Thursday, 9 October 2014: 09:00
Sunrise, 2nd Floor, Star Ballroom 8 (Moon Palace Resort)
Y. Zhai (Hawaii Natural Energy Institute, University of Hawaii - Manoa), J. St-Pierre (University of Hawaii - Manoa), and J. Ge (Hawaii Natural Energy Institute, University of Hawaii - Manoa)
Air pollution is a challenge for the commercialization of proton exchange membrane fuel cells (PEMFCs) because exposure to pollutants has been shown to be detrimental to the performance and durability of the cell (1). Recently, 21 species were down selected from a list of more than 200 airborne pollutants for single cell evaluations (2). Results showed that contaminants differently affected cell performance. Acetonitrile and 6 other species were down selected for detailed studies. Acetonitrile adsorbs on the Pt/C catalyst surface, impacts the oxygen reduction reaction and causes a significant cell performance loss. Acetonitrile is also the only specie that affects the fuel cell membrane and ionomer proton conductivity. However, tests completed with a membrane conductivity cell did not show any impact of acetonitrile in an inert and saturated gaseous mixture. These results suggest the conductivity effect of acetonitrile in an operating PEMFC originate from conversion products.

The proton conductivity impact of acetonitrile was investigated by operating membrane/electrode assemblies (MEAs) with H2/N2 and H2/air in the absence and presence of acetonitrile in the cathode stream. Acetonitrile was injected at a concentration of 20 ppm for approximately 10 hours. The cell current was measured (chronoamperometry, CA) with two different potential control methods.

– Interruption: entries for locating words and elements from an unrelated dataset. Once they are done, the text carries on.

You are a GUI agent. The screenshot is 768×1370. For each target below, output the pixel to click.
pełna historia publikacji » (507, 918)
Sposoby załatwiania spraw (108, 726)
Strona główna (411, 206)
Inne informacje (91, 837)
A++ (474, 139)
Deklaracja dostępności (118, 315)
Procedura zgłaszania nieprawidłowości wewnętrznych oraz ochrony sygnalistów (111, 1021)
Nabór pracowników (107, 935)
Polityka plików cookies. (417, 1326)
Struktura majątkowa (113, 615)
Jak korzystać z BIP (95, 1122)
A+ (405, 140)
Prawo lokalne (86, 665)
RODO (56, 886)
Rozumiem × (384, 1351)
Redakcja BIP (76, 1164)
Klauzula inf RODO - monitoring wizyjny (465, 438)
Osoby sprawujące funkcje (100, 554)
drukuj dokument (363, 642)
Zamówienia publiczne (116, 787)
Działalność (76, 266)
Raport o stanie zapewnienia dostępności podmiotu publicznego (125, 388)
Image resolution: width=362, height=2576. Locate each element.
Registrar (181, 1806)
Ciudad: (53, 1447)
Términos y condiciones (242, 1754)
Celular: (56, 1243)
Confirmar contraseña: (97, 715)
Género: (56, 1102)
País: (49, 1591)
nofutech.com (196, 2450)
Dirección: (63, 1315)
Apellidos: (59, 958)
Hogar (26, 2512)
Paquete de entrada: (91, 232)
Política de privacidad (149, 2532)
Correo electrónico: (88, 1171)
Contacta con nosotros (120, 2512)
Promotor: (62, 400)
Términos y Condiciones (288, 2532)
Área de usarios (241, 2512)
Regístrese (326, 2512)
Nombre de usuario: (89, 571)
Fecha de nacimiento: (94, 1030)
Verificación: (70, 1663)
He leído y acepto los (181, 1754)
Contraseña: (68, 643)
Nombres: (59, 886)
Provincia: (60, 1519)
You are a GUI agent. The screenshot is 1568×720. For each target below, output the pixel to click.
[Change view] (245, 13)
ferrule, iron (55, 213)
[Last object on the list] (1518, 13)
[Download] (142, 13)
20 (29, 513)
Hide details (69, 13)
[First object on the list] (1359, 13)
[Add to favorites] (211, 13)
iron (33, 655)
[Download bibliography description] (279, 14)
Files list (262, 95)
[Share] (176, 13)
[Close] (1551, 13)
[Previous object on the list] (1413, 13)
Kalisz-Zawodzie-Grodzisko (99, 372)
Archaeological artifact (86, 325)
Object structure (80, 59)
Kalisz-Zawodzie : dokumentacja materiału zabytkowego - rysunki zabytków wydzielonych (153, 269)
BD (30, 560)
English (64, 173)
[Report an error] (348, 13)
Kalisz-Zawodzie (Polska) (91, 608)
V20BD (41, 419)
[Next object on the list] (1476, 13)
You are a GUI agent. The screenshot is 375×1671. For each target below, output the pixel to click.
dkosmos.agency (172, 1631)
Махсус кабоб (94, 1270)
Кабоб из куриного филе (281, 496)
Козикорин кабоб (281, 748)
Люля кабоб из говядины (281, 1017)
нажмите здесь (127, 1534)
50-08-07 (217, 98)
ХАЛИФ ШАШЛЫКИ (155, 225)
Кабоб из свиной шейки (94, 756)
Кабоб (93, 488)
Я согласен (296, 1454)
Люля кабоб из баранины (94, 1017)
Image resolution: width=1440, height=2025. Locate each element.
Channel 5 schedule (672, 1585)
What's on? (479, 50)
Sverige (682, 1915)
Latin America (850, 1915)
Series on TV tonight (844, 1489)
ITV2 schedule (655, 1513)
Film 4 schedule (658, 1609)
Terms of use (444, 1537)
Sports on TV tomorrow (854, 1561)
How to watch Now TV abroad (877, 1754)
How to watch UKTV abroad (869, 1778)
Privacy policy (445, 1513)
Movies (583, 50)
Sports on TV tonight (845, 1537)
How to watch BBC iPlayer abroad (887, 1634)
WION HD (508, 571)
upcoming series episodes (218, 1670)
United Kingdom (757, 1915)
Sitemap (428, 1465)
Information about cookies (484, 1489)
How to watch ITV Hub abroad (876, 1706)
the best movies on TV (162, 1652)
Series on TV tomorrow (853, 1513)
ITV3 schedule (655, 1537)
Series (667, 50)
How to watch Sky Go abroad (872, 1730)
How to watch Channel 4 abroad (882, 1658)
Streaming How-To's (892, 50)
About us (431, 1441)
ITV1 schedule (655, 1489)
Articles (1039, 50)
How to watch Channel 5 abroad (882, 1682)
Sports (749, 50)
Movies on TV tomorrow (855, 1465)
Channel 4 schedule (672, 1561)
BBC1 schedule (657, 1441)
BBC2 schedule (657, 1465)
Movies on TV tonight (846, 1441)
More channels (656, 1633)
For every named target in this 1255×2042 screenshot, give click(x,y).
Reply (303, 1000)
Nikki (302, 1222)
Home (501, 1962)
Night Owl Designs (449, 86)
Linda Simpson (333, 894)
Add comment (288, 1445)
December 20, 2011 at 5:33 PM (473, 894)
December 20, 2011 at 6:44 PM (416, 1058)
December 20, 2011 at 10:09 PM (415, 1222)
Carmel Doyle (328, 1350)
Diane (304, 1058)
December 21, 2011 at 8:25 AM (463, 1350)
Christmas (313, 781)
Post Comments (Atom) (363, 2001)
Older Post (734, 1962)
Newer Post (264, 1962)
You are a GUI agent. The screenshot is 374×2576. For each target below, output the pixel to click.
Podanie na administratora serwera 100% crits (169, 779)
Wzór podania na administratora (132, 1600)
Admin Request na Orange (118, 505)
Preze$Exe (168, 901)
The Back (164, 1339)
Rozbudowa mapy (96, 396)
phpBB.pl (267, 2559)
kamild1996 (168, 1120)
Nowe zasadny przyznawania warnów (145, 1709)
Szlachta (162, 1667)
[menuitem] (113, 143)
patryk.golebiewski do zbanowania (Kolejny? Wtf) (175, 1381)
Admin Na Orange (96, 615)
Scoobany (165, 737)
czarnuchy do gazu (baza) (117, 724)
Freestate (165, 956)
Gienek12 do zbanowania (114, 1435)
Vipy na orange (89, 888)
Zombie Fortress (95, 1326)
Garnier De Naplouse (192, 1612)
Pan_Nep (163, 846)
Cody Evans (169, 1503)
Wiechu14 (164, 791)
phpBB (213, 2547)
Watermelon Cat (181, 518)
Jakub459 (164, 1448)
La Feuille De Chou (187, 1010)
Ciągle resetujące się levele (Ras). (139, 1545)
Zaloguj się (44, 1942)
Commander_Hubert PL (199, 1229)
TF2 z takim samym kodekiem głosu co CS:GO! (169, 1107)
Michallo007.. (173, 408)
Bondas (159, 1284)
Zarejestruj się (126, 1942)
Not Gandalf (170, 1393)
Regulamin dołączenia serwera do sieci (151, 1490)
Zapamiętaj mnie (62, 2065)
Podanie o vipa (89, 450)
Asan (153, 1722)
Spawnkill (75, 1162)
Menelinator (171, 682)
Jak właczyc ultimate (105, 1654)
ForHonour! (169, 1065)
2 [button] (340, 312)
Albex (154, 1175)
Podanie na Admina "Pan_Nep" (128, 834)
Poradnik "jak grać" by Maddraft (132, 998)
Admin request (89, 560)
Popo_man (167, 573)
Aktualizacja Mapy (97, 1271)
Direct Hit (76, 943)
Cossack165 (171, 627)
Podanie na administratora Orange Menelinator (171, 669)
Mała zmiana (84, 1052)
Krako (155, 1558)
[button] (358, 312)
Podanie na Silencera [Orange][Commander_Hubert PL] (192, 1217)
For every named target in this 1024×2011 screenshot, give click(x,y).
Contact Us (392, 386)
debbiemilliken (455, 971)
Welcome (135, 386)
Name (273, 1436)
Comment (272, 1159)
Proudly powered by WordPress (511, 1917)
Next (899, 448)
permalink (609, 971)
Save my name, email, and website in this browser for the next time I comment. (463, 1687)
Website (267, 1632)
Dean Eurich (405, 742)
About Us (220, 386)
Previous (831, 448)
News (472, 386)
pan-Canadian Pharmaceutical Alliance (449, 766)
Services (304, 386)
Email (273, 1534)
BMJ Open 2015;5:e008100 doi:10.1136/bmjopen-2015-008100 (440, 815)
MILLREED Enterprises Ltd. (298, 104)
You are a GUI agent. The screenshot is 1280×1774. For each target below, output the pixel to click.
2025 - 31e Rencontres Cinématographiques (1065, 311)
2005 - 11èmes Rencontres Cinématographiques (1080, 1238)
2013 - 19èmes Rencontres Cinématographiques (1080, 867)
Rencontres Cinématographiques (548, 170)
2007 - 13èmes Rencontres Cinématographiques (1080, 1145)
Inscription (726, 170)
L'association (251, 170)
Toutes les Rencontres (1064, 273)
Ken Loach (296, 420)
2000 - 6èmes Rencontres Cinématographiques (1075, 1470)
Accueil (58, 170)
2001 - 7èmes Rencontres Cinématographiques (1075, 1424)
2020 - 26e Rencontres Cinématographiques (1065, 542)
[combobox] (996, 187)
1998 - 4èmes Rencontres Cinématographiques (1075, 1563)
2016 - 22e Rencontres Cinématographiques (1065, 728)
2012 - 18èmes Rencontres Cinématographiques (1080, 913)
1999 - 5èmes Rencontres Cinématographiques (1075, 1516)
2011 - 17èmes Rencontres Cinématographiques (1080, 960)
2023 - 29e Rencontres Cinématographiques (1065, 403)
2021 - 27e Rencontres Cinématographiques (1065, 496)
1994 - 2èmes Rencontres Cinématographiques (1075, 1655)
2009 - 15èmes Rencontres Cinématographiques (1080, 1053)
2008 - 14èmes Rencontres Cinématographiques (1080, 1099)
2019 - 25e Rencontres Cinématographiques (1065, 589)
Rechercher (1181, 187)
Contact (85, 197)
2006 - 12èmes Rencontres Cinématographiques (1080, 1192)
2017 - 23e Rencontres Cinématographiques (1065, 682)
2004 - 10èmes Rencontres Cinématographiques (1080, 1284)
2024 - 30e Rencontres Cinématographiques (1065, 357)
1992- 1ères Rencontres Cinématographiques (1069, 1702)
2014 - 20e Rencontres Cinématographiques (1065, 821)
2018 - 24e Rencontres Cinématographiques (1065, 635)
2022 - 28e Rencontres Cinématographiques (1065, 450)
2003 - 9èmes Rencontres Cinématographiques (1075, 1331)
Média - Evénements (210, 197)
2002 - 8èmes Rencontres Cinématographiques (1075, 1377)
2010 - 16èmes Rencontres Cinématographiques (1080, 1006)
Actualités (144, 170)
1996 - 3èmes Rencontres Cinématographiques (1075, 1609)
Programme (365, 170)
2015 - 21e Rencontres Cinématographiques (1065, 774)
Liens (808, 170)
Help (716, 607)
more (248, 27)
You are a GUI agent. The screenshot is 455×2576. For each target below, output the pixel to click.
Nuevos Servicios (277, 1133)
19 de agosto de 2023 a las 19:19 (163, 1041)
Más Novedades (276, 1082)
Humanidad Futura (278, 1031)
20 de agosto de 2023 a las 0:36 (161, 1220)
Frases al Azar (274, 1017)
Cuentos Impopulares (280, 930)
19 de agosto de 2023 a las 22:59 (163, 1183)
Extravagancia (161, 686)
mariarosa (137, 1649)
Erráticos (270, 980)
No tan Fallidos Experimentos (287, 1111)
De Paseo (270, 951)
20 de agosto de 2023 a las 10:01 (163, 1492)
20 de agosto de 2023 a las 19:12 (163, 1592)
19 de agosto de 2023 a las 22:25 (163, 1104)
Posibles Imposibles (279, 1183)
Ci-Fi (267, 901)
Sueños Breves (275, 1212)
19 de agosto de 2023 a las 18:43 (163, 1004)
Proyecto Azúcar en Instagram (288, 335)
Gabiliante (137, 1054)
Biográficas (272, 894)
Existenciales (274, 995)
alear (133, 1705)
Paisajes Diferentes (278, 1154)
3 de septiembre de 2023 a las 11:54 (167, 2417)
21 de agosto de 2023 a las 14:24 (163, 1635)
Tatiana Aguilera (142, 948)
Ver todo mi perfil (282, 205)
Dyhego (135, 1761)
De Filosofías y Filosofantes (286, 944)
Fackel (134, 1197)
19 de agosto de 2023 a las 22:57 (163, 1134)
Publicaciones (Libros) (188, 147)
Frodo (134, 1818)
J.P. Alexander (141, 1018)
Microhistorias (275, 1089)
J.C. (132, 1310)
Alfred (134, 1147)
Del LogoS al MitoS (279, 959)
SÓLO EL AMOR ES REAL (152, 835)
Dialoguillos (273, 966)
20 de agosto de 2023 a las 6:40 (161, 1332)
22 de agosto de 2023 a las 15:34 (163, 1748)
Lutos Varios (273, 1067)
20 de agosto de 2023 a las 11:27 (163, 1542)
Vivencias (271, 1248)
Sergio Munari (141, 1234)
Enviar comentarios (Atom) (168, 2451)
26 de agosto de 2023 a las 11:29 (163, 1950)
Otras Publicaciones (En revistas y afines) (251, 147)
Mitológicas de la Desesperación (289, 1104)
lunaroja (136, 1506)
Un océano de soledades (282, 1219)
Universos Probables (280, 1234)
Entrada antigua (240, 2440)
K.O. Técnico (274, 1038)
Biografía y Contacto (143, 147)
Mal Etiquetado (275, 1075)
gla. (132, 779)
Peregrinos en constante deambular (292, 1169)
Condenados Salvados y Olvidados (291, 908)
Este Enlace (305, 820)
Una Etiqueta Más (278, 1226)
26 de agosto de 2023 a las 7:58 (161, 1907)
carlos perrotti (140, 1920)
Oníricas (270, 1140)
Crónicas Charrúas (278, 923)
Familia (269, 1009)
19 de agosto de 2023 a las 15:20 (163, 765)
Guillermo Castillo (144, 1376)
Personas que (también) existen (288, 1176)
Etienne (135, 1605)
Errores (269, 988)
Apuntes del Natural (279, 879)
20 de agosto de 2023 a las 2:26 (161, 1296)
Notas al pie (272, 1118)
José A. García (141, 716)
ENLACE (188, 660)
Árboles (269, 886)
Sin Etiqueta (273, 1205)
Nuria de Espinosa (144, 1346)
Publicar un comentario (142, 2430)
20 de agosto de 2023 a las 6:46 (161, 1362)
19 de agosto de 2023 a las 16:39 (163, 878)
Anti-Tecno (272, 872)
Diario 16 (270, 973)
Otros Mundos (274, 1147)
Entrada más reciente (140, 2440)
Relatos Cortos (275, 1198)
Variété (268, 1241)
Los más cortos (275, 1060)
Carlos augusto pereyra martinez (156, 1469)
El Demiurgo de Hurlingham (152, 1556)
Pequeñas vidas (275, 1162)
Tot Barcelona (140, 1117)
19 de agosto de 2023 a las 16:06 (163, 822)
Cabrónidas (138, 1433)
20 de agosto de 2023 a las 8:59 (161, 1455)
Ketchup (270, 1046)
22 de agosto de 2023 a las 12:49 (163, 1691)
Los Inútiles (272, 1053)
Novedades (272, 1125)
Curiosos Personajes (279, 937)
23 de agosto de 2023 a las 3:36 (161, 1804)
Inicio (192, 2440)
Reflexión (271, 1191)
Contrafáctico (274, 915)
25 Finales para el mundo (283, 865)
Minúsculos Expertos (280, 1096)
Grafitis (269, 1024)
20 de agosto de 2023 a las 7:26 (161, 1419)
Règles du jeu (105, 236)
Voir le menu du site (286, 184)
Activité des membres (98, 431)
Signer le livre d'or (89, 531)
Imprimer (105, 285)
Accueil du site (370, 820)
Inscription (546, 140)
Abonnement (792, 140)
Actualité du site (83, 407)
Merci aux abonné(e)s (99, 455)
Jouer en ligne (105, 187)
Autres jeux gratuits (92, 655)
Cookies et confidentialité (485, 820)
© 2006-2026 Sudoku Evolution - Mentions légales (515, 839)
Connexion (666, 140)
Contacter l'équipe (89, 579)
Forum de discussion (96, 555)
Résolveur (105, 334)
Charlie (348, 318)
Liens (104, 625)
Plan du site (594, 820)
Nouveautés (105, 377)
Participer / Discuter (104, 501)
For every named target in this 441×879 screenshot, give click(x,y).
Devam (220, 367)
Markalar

For H2/N2, the N2 electrode potential was controlled with the H2 electrode acting as the reference electrode. During each test, before, during and after contamination, cyclic voltammograms (CV) were acquired to detect the presence of adsorbates or reactions on the Pt surface. For H2/air, the cell voltage was controlled. Acetonitrile conversion products were also analyzed by measuring cell inlet and outlet gas compositions by gas chromatography/mass spectrometry (GC/MS).

Figure 1 shows H2/air experiments. Before acetonitrile injection, as expected, the current was larger for lower cell voltages. The evolution of the open circuit voltage case (OCV) is also depicted. After the acetonitrile injection was initiated, the currents decreased by 71, 92 and ~100 % within approximately 10 hours for cell voltages of respectively 0.55, 0.65 and 0.85 V. For the OCV test, a 9 % decrease is observed in approximately 15 min followed by a steady state. These current and voltage decreases are partly due to acetonitrile adsorption on the Pt surface. Ohmic resistance changes also played a role with a contribution that increased with the cell potential, which is indicative of an acetonitrile oxidation product being absorbed by the membrane and ionomer. These results and membrane conductivity cell, CV and GC/MS data will be synthesized into a reaction mechanism.


This work is supported by the Department of Energy (DE-EE0000467) and the Office of Naval Research (N00014-11-1-0391). Authors are also grateful to the Hawaiian Electric Company for their ongoing support to the operations of the Hawaii Sustainable Energy Research Facility.


  1. J. St-Pierre, in Polymer Electrolyte Fuel Cell Durability, F. N. Büchi, M. Inaba, and T. J. Schmidt, Editors, p. 289, Springer (2009).
  2. J. St-Pierre, M. S. Angelo, and Y. Zhai, J. Electrochem. Soc., 161, F280 (2014).